No one knows when the first humans ventured into this, arid, precipitous world or when they discovered the "water that burns" a mixture of natural gas and water issuing from rocks near what is now the village of Muktinath. When lighted the Muktinath springs send a blue flame rippling over water, rock, and earth a miracle of profound religious significance for both Hindus and Buddhists. Today the "eternal" flame burns in a small recess under the alter of the Jwala Mai Temple and Muktinath has become a sacred pilgrimage site, a meeting place for people of both faiths who come here to worship and seek a better life in their next incarnation.
Muktinath is also a meeting place for trekkers on the Annapurna circuit. Some, like ourselves, were resting after crossing Thorong La the previous day. Others, doing the circuit in reverse, had paused to acclimatize before starting their ascent. We got space in the Muktinath guesthouse and our room, with its earth floor and walls, was a welcome luxury after the previous sleepless night at Thorong Phedi. Before setting out to explore the town we checked in with Lama and found him in an adjacent courtyard with a bunch of other guides and porters, engrossed in a riotous card game punctuated by cheers, groans, and reckless gambling.
We left them, hoping their meager earnings were not squandered before the trek was even finished, and strolled up to one of the temples where a priest ushered us into the dim, candle-lit, interior. Both Hindus and Buddhists come here to worship directly to their own gods, and there are many to choose from. Brahma and Buddha are each represented in a thousand different incarnations. Here in Nepal the two intertwined religions cohabit and mix peacefully. In fact, Buddha is considered to be the ninth incarnation of the Hindu God, Vishnu. Interestingly, one of Vishnu's many incarnations is the "shaligram," an ammonite fossil found in rocks along the pilgrimage route to Muktinath.

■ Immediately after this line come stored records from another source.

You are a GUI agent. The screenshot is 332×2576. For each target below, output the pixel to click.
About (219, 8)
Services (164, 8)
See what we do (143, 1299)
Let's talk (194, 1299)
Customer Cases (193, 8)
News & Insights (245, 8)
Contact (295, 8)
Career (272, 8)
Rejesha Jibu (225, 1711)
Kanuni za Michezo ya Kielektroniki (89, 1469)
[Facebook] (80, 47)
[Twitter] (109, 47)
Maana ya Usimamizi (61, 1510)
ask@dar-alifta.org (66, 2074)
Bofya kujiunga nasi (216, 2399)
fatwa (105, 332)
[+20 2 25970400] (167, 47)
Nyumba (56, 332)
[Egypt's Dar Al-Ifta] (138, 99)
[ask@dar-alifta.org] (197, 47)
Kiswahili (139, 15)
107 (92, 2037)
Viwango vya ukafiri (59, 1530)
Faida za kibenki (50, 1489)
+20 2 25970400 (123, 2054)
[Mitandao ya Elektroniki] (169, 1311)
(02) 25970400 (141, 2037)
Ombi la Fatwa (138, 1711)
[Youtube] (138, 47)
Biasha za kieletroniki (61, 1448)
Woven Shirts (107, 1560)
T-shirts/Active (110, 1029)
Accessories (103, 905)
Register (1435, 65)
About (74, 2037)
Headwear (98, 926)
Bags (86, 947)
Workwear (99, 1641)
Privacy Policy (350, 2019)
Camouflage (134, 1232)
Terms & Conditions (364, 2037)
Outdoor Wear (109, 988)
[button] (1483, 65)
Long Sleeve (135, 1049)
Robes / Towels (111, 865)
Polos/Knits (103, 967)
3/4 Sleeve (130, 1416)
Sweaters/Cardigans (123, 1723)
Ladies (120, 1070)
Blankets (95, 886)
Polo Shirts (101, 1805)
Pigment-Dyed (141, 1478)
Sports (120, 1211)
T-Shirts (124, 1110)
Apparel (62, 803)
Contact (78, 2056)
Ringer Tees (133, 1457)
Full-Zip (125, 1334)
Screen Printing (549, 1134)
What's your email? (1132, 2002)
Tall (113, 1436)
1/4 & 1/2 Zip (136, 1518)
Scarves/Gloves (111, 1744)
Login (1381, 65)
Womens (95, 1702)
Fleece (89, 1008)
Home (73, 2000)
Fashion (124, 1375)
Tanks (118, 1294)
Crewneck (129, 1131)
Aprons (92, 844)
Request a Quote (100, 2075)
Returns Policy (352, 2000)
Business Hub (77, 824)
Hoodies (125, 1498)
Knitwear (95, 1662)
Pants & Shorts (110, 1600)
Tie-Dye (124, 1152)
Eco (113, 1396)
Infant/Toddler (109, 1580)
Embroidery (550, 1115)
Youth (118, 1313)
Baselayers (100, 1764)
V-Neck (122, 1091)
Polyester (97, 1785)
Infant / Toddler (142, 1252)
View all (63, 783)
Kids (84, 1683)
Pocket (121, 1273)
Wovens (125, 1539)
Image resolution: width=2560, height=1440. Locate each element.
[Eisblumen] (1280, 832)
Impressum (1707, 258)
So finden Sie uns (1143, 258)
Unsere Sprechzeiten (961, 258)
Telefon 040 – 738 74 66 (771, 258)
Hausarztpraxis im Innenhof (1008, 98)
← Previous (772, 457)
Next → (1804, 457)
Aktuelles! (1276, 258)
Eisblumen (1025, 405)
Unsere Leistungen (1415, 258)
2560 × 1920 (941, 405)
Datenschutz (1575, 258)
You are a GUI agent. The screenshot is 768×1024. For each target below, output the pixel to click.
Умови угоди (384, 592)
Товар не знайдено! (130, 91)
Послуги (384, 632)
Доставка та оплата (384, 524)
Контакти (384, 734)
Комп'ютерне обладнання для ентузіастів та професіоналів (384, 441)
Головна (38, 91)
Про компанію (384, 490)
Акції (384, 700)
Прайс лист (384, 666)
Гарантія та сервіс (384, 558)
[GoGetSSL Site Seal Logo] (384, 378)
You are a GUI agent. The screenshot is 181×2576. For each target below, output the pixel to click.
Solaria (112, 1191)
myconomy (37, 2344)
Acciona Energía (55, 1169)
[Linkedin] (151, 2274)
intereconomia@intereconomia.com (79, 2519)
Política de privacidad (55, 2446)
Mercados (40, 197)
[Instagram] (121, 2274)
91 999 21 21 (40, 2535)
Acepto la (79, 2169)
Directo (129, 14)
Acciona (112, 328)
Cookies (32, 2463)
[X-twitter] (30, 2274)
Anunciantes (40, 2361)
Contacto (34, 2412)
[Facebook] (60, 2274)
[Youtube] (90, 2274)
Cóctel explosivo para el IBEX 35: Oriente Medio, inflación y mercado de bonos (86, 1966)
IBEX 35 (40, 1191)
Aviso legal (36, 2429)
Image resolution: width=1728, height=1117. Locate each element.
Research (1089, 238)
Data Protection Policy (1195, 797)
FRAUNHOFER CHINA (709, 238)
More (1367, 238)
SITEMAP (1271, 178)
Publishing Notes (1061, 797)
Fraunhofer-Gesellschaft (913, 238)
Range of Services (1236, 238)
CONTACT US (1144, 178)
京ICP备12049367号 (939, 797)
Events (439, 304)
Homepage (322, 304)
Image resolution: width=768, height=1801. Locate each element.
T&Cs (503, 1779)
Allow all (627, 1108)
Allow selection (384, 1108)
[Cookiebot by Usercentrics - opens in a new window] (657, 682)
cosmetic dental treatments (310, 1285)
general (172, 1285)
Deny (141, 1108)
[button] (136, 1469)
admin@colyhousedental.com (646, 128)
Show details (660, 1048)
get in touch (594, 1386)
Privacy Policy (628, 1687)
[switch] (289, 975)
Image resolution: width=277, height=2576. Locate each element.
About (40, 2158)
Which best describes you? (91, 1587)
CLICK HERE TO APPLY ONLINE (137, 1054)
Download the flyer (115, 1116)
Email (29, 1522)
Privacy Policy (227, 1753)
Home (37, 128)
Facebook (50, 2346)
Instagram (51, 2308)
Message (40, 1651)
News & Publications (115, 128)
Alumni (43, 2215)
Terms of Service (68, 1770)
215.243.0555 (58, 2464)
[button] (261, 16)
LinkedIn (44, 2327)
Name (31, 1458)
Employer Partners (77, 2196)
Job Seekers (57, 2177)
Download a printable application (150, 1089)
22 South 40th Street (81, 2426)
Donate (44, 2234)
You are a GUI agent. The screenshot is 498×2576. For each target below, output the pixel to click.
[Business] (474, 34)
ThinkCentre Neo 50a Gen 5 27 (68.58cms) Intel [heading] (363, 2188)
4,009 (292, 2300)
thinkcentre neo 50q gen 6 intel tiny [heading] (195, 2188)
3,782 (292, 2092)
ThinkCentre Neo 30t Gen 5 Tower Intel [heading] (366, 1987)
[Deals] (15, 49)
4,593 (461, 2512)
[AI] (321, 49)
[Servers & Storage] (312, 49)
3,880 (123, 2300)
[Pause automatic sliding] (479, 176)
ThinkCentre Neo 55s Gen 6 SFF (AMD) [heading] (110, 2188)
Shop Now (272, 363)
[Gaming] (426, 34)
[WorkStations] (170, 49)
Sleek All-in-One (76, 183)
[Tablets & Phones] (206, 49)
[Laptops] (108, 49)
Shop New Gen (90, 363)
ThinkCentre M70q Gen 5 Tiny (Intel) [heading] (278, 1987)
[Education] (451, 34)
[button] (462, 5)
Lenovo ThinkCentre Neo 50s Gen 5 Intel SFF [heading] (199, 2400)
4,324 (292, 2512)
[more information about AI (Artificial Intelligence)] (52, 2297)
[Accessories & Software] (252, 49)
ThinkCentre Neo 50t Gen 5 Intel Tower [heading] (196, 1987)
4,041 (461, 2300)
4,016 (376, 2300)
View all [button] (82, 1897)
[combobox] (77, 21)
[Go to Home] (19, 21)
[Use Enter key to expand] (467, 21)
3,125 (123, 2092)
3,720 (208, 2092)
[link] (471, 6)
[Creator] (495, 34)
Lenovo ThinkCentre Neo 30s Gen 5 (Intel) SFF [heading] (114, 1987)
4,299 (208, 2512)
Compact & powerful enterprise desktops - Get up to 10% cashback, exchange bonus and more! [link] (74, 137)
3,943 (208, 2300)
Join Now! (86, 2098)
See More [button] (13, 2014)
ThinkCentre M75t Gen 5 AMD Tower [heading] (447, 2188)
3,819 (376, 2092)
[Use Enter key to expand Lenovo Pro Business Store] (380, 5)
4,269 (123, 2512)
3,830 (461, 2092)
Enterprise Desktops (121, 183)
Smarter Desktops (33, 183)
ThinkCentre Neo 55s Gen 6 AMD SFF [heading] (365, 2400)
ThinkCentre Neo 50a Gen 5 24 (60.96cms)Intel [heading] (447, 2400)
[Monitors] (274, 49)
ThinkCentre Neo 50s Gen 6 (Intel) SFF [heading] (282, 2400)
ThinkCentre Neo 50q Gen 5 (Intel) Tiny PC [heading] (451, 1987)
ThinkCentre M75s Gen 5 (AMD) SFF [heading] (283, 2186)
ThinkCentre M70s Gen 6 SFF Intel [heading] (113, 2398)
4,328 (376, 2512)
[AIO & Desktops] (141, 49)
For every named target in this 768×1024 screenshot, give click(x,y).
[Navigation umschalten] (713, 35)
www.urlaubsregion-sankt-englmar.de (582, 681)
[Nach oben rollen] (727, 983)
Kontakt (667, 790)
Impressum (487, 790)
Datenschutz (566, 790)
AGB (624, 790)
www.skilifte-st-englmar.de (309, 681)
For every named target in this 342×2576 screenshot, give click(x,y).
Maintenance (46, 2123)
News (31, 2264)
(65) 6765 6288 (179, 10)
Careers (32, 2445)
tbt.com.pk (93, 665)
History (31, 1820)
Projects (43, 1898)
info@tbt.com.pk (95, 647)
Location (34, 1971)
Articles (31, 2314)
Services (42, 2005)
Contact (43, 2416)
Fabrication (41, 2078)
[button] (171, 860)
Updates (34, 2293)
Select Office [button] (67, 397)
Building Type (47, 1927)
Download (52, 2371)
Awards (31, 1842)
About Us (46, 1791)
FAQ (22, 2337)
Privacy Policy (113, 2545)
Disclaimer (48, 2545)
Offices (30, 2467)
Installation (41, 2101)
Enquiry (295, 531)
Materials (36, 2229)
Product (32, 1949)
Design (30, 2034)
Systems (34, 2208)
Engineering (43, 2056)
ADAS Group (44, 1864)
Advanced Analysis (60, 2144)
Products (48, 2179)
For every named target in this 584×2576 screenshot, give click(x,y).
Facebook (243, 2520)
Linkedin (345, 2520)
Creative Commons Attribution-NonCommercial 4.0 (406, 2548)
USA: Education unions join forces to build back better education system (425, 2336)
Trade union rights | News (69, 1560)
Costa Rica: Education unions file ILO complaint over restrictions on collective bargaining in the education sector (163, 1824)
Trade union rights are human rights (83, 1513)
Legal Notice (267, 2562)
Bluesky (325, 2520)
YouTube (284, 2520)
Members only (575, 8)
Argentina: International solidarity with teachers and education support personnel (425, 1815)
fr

Leaving Muktinath the next morning we passed a group of 12 Hindu pilgrims, some old and feeble, labouring up the trail to the temple and the end of their journey. That evening, at Morpha, Lama booked us in to what must be the cheapest and filthiest room in all of Nepal. The doorless room, furnished with a straw-covered sleeping platform, opened onto a dung-littered corral full of cows and goats. I suspect Lama's operating budget took a beating during yesterday's card game and he was out of cash, but I had no problem finding a decent room in a nearby guesthouse.